Given entries
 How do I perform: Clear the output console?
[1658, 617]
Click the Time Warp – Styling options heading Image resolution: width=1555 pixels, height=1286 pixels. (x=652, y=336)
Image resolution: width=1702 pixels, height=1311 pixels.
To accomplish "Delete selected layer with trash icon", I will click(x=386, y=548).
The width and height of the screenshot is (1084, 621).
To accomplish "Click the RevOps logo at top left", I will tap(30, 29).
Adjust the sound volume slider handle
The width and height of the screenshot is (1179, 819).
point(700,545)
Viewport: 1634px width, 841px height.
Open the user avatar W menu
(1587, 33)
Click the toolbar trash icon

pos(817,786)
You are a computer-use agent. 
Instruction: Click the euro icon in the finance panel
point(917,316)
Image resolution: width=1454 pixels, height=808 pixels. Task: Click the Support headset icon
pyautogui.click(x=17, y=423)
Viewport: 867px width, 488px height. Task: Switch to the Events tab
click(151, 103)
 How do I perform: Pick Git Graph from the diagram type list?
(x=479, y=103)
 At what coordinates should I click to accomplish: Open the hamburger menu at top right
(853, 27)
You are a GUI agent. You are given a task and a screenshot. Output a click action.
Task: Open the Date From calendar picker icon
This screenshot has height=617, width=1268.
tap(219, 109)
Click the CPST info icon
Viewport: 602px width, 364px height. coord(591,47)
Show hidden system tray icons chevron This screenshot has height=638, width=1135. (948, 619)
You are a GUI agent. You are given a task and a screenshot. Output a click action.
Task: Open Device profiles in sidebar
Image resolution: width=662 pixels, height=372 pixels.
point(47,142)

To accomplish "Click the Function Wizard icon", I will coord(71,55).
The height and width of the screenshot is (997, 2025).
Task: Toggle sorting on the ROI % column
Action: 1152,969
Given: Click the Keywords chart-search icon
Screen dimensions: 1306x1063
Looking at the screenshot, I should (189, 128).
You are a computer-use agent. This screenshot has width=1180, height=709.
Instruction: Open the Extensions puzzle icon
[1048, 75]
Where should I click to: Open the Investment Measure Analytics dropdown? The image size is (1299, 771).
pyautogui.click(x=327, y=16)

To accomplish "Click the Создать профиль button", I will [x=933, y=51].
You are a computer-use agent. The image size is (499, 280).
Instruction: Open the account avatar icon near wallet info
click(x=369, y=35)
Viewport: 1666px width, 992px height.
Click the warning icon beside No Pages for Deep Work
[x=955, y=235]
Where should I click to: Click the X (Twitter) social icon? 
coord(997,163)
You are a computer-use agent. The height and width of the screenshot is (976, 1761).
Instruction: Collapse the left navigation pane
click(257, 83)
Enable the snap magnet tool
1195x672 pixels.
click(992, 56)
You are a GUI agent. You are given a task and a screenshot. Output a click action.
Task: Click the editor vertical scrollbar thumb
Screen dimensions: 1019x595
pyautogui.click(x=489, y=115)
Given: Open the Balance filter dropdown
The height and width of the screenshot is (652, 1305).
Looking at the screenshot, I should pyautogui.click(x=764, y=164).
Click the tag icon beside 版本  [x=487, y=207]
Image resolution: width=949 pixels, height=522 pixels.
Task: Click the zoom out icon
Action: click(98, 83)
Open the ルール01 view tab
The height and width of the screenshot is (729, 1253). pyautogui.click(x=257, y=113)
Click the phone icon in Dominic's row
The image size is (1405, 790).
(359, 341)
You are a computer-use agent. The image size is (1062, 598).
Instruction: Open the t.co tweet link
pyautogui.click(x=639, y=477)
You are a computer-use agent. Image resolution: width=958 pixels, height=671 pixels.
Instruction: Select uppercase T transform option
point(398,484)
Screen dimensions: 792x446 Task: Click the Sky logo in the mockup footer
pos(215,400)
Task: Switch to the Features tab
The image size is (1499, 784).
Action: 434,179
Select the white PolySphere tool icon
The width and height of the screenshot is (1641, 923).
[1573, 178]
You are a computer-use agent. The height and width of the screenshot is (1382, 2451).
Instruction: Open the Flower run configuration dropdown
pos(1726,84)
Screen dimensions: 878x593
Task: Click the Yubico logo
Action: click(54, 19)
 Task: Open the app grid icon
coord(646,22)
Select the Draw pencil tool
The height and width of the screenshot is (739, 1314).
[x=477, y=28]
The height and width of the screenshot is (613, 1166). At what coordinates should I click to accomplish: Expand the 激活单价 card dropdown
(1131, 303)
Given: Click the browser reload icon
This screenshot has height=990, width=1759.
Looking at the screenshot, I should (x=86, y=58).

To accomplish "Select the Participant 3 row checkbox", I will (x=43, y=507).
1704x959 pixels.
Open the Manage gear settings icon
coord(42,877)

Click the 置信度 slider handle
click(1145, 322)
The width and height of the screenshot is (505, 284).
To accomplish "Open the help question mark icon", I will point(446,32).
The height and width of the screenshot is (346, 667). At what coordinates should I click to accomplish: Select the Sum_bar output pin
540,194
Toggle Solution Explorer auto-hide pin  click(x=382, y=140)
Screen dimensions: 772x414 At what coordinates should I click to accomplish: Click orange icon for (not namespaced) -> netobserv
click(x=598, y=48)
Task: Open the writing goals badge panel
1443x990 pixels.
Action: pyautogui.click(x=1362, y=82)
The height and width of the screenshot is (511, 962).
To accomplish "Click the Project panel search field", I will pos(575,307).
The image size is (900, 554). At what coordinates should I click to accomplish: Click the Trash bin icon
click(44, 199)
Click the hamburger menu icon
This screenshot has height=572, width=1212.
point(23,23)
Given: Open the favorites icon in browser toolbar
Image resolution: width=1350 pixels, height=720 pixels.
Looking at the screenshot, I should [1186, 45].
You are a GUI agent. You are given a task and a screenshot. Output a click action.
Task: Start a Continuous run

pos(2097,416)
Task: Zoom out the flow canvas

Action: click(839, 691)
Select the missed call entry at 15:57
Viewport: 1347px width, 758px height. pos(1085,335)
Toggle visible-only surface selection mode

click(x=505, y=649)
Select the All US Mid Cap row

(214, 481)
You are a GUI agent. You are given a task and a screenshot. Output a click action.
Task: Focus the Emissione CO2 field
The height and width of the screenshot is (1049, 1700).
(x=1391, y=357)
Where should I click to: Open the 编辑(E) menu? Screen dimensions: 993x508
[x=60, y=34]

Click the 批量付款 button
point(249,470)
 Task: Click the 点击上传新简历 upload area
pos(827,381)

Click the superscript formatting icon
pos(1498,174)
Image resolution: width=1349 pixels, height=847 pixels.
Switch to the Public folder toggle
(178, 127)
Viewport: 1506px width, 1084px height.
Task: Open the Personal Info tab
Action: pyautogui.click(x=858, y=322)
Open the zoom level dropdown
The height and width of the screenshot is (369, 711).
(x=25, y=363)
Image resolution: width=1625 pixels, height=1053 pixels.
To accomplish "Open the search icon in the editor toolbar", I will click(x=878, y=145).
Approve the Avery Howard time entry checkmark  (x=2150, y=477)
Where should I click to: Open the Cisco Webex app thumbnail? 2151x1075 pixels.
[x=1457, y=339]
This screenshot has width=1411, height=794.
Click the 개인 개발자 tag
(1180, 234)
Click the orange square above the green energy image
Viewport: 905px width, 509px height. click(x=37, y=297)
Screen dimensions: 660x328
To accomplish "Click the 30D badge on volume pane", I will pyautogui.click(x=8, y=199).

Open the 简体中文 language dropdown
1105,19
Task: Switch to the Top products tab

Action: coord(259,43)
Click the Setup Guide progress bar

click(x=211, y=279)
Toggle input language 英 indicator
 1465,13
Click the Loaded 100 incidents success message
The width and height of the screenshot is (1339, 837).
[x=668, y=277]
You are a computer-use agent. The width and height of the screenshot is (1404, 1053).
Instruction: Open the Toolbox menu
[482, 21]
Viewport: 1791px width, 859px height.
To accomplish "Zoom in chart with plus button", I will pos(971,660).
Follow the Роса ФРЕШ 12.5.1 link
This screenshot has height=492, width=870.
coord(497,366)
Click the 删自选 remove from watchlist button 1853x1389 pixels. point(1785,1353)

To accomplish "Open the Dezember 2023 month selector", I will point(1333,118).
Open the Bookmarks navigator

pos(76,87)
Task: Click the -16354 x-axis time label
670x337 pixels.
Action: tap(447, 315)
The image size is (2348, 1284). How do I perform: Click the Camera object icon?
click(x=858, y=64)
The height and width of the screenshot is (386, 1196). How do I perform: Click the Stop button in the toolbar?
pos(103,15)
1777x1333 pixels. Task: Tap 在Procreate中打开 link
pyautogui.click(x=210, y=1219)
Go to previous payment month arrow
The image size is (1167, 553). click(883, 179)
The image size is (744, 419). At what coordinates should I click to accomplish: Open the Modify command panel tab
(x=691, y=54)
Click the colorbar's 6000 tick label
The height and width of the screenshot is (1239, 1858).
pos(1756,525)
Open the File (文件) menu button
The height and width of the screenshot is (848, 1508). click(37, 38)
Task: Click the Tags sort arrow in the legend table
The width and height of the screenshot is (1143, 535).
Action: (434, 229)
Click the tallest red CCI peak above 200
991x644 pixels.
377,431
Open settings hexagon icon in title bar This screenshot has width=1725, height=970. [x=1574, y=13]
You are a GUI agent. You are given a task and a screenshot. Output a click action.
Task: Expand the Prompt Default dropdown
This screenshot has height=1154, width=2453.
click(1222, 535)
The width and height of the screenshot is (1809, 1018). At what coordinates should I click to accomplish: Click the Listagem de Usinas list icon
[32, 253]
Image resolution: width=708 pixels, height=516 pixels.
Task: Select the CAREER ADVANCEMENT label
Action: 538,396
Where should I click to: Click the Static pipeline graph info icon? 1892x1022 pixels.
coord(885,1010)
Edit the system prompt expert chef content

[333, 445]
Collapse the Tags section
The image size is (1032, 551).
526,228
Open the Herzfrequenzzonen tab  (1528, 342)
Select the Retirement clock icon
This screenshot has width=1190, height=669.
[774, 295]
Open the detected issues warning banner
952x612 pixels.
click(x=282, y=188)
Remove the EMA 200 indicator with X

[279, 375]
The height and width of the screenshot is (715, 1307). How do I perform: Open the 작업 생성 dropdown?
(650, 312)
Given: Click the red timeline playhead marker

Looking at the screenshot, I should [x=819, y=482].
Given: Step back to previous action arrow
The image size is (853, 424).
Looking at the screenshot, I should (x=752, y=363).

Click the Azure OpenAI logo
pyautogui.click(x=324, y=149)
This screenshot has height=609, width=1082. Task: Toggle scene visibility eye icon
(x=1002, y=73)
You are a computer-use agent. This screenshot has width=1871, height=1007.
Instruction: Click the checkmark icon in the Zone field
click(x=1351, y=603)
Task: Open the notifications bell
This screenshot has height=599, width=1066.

Action item
Take the lines from the first line of the listing to the line containing "Image resolution: width=1702". Please print them exactly, ends included, with nothing else.

Written reply
 How do I perform: Clear the output console?
[1658, 617]
Click the Time Warp – Styling options heading Image resolution: width=1555 pixels, height=1286 pixels. (x=652, y=336)
Image resolution: width=1702 pixels, height=1311 pixels.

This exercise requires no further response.